Personally, I find it hard to find any "good intent" behind hosting, e.g., The Anarchists Cookbook. But it's well-established that that doing so is protected speech. Is pointing people to IPs where they can request to receive copyrighted bits of information more insidious than pointing people to how they can make a pipebomb?

I am fine with shutting down criminally entrenched websites and prosecuting the persons involved. But the free speech protections we are promised in the US are quite broad and in almost all cases we refuse to risk weakening that simply to avoid the possibility of mischief. If Google can deliver 10% questionable content under that protection then I think someone who delivers 90% questionable content must be protected as well. I don't see how the fundamental nature of the right could change simply because we get more day-to-day value out of google.

We could enforce the law by, you know, going after the people actually breaking copyright by uploading and downloading copyrighted material.

Comment Re:We're All Dying (Score 2) 515

I represent someone in that demographic from a small engineering school. Among my admittedly non-mainstream group of friends I'd guess at least half know what KDE is. I'm not sure how many actually use it vs. GNOME, but it's common for them to have a Linux or Mac laptop. Laptops have become work devices -- they're what you take to project and study groups. *nix works great for that, and easy to get everyone using the same software (within a college student's budget, no less). I'm sure other places are different, but one anecdote deserves another.

Comment Re:Since neither is getting elected (Score 2) 264

This overlooks that A, B, and C are competitively selected, actively maneuvering to win, and influenced by previous results.
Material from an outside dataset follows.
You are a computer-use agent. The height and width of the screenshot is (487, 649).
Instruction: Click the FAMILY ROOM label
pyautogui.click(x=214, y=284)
E.g., if B is slated to lose because C is attracting more liberal voters, B is likely to move left in order to capture those voters. Or if B2012 wasn't left enough B2016 may be someone more of that bent. Also, a disliked presidential candidate tends to depress the party's congressional holdings, which makes it more difficult to enact their agenda, and tends to setup a win for the opposing candidate in the next term.

Furthermore, in democracies votes don't merely decide outcomes, they legitimize them. If 100% of the population votes and 90% vote for Hitler because the alternative is Stalin, at that point he basically has a mandate. If only 5% of the population votes and 90% votes for Hitler, I would say an uprising is well within bounds.

Voting your conscience may not net you specific near term outcomes that you desire. But in the long run your vote is a commodity politicians value and they will shape their policies to obtain it. Unless, of course, they can obtain it some other way, such as simply by pointing out their opponent is on the left/right side. If you're going to lock in on that, then you've already spent your opinion as far as they're concerned. The only way to control politicians is to be completely willing to withhold the thing they need and value -- victory. If you let the parties blackmail *you* with outcomes, then they are the ones in control, and that will be obvious by the fact the people are only given choices (Hillary/Trump) that a sound majority of them dislike.